Assignment:
In the data that follows, find the line with "Image resolution: width=1166"; transcribe it, every later line up to the one with "1430x821 pixels.", and that line as well, exactly and with no others.

Excerpts from a dataset:
= Beginning of Section =

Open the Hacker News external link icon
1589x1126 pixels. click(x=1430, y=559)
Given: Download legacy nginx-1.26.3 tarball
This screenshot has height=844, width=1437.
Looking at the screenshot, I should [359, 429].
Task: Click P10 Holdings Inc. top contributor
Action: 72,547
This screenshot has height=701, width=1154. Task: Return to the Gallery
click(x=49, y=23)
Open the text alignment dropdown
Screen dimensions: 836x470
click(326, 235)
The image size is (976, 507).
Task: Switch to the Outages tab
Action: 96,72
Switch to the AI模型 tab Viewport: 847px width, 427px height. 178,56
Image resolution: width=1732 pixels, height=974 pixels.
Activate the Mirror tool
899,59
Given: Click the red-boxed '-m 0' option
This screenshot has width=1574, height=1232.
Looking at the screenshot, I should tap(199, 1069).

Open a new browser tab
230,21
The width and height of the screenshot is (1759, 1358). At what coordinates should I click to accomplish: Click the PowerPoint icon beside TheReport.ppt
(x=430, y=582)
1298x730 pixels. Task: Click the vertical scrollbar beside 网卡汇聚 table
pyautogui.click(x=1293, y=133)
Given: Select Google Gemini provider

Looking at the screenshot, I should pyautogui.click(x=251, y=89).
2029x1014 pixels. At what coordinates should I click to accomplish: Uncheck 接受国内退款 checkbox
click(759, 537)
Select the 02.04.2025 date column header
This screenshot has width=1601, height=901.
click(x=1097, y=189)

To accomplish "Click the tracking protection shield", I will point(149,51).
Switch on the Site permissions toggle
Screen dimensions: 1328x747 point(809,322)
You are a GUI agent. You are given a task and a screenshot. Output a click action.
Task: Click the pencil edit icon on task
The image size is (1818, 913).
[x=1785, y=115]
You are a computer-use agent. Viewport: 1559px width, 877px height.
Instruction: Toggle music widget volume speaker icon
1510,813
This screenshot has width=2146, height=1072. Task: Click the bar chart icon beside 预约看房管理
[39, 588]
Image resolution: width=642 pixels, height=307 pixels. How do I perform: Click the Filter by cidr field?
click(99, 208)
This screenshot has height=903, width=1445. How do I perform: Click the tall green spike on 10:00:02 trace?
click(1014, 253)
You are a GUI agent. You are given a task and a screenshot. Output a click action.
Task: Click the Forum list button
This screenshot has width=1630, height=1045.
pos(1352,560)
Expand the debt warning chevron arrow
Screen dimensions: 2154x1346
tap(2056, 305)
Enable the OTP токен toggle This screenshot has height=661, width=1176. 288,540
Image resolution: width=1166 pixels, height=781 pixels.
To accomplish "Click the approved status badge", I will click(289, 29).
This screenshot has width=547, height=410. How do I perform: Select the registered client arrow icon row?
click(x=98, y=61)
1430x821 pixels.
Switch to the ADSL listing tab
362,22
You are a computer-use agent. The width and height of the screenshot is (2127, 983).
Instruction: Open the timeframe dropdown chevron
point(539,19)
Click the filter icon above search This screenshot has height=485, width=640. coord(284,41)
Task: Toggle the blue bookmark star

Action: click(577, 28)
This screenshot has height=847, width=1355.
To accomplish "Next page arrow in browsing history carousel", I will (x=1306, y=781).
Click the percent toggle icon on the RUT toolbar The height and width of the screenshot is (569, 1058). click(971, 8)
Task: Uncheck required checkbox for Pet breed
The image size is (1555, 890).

= End of Section =

Expected answer:
Image resolution: width=1166 pixels, height=781 pixels.
To accomplish "Click the approved status badge", I will click(289, 29).
This screenshot has width=547, height=410. How do I perform: Select the registered client arrow icon row?
click(x=98, y=61)
1430x821 pixels.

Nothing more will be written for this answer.